For every line of the material below, check for the string "computer" and return the line if it is there.

§ TASK MATERIAL:
________________________
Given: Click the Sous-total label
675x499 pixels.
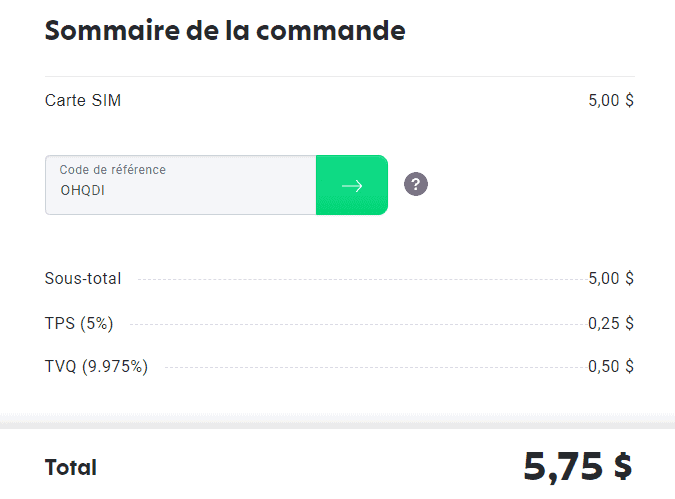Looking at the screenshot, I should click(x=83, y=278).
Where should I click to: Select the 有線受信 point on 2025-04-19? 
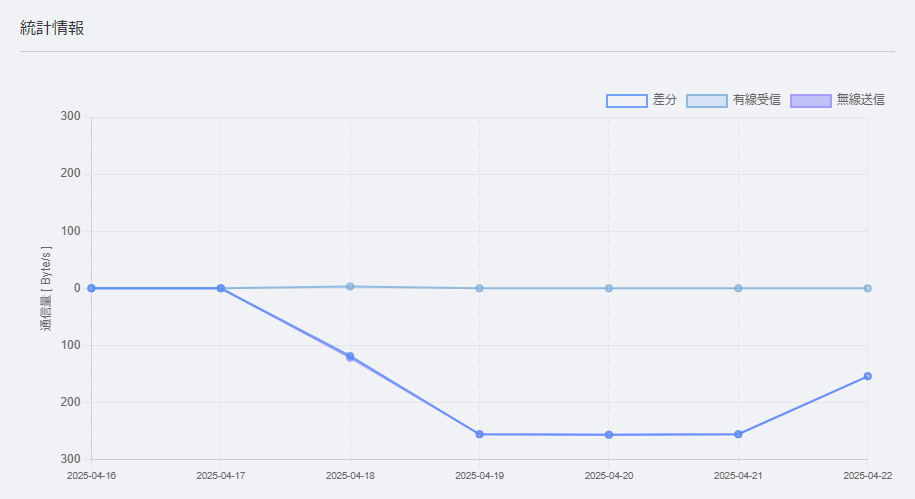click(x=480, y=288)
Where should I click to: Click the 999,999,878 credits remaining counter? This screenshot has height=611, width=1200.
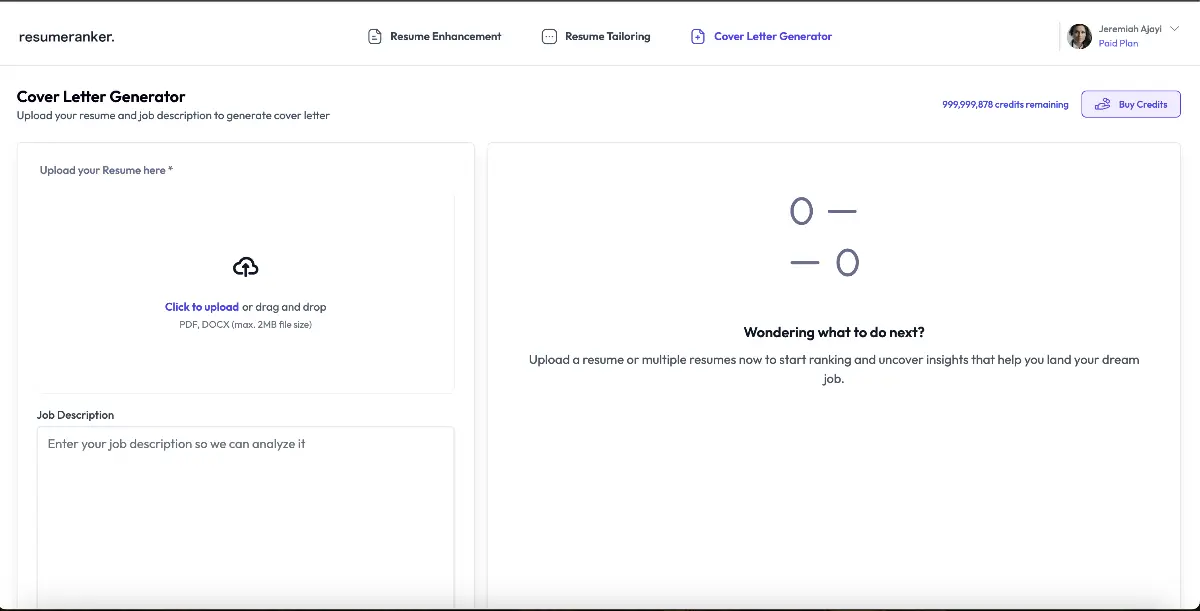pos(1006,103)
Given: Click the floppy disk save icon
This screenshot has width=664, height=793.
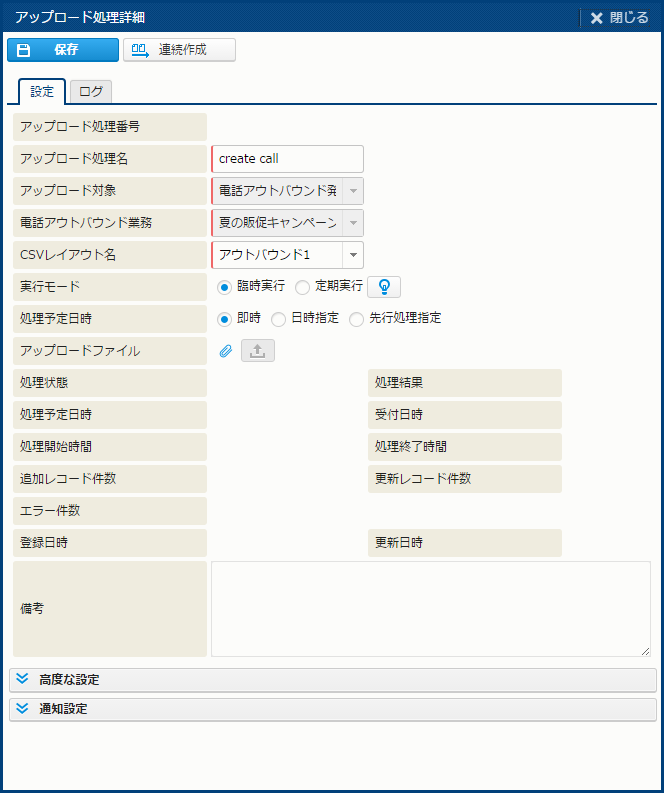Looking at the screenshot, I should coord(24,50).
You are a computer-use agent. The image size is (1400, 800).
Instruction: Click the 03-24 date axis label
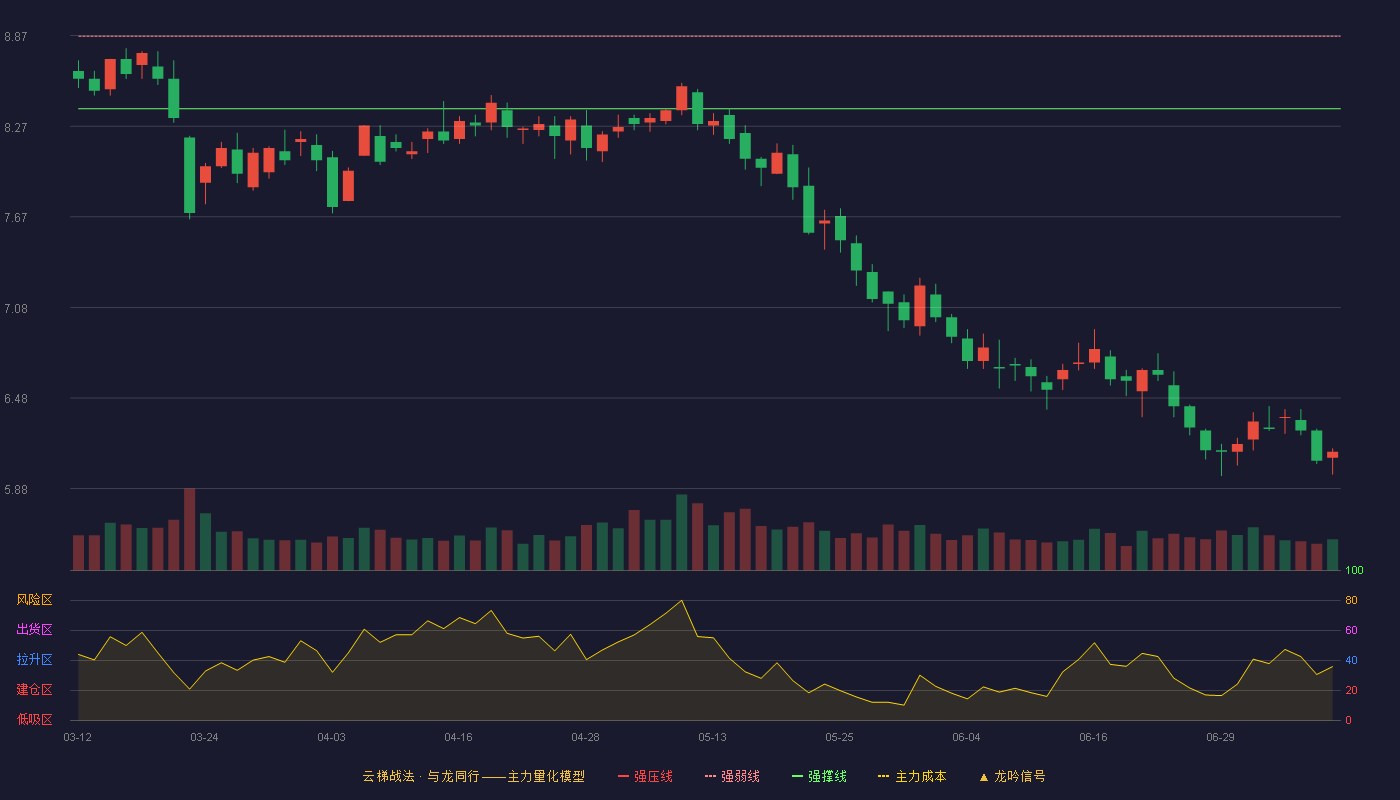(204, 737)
________________________
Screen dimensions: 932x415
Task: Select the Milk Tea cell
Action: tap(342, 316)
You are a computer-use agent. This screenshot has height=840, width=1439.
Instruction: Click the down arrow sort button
________________________
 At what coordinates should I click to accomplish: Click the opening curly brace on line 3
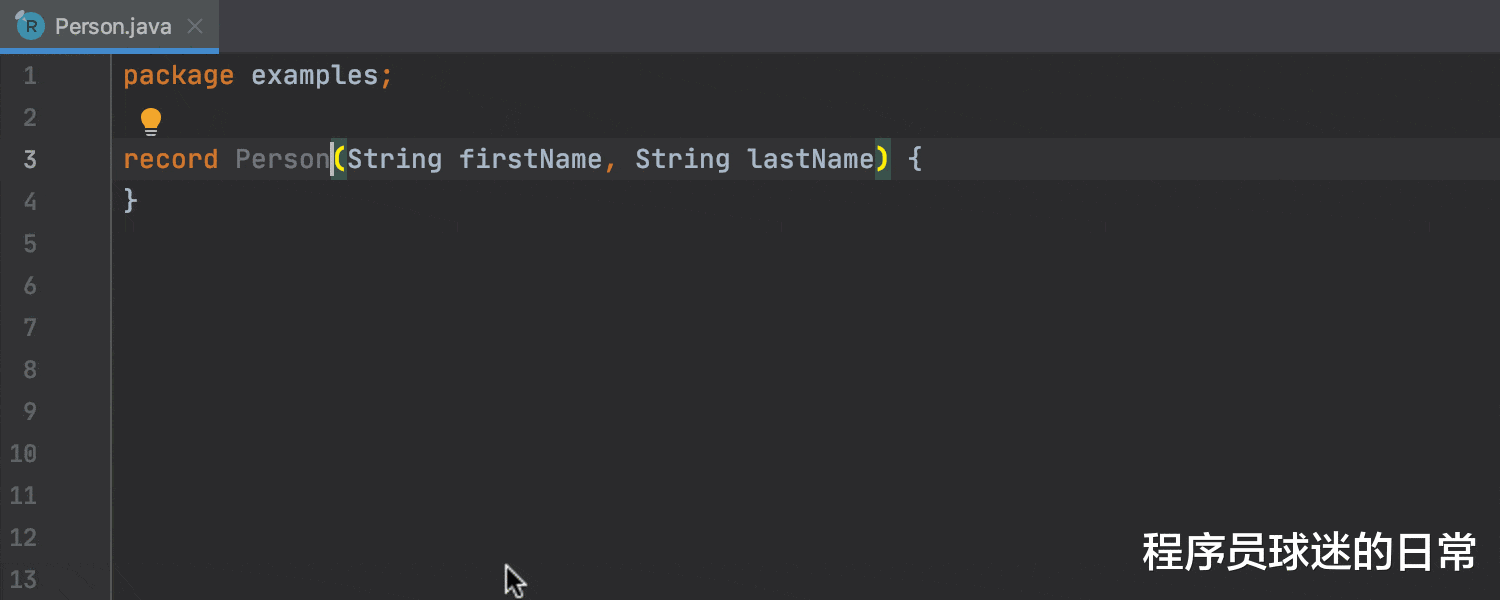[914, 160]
________________________
§ RESULT:
You are a computer-use agent. The image size is (1400, 800).
You are a computer-use agent. This screenshot has height=840, width=1439.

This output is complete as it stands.